## ЦЕЛЬ ЗАДАНИЯ
Ответьте на три вопроса по исходному тексту ниже.
(а) Сколько дельфинов плещется вокруг корабля?
(б) Что растет из палубы корабля?
(в) Чем увенчан Дионис и что он держит в руке?

## ИСХОДНЫЙ ТЕКСТ
◇ ◇ ◇ ◇ ◇ ◇ ◇

Изменить стиль страницы

И в завершение морской темы проанализируем последнее изображение – изображение на знаменитой чаше, подписанной Эксекием, уникальной сразу по нескольким параметрам [94].[258]· Внутри чаши, не будучи стеснен пространством медальона, изображен корабль, вокруг которого плещутся семь дельфинов. Корабль этот весьма необычен. Из палубы его растет огромная виноградная лоза; она вьется вдоль мачты корабля, которая служит ей подпоркой, ее ветви широко раскинуты, а гроздья винограда дополняют фигурки дельфинов, окружающих корабль, число гроздьев равно числу дельфинов. На судне, украшенном глазом и маленькими белыми дельфинами, нет ни экипажа, ни кормчего: единственный хозяин здесь – Дионис. Увенчанный плющом, с рогом в руке, он растянулся во весь рост на палубе, словно на пиршественном ложе.

◇ ◇ ◇ ◇ ◇ ◇ ◇

## ИСХОДНЫЕ ДАННЫЕ
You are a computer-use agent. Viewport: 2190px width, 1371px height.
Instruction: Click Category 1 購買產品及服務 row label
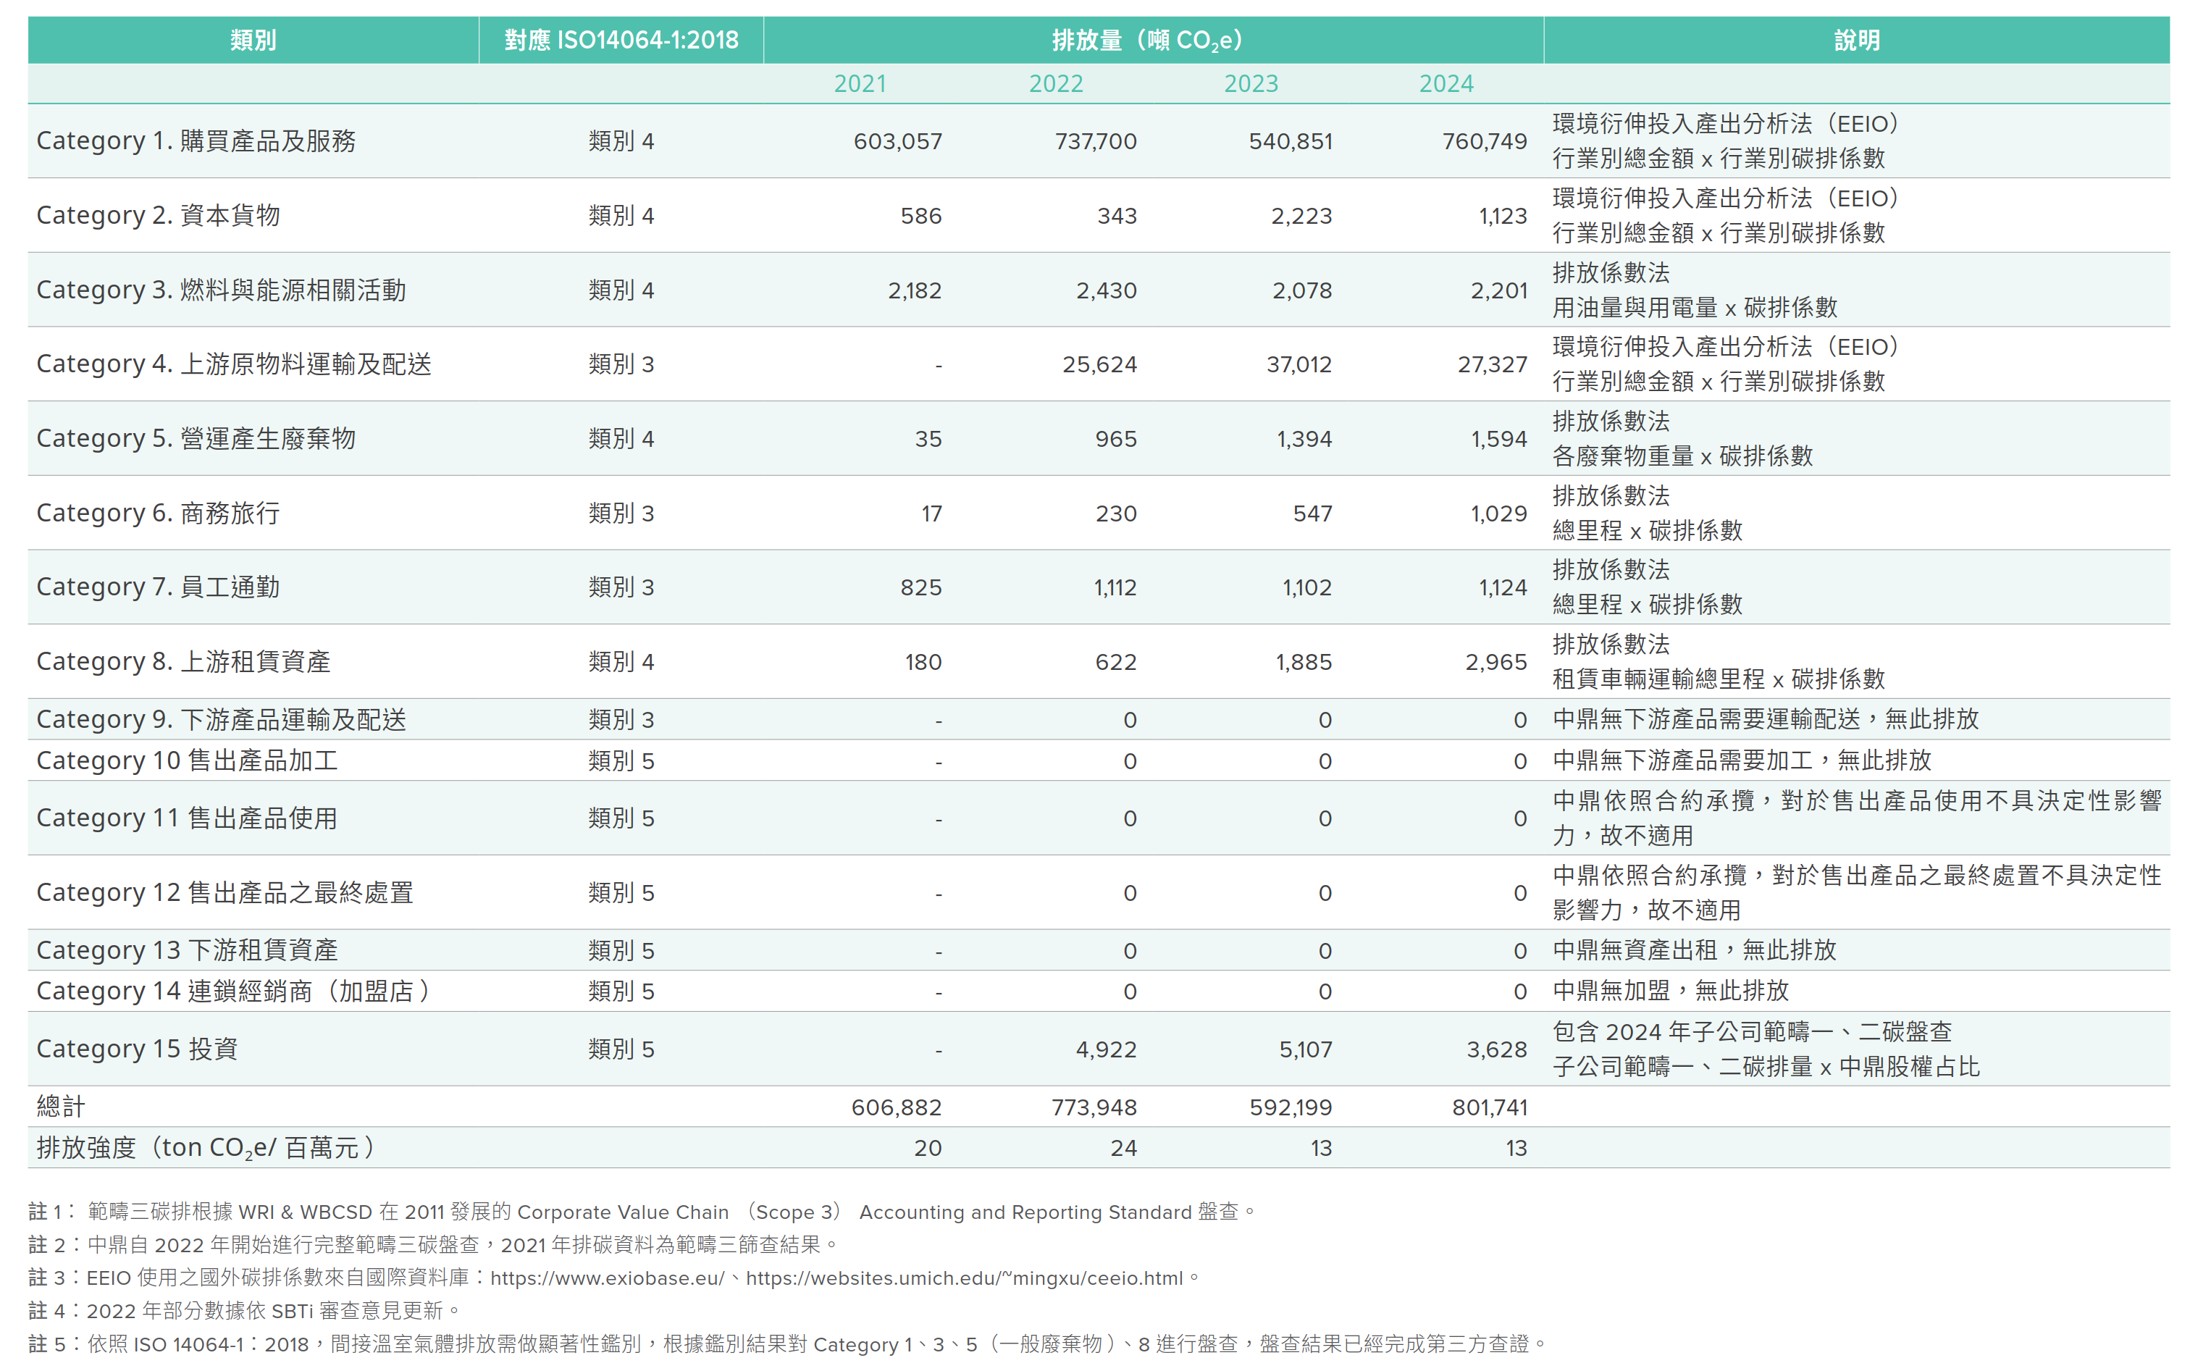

◇ ◇ ◇ ◇ ◇ ◇ ◇

## РЕШЕНИЕ
(а) Семь.
(б) Огромная виноградная лоза.
(в) Он увенчан плющом и держит в руке рог.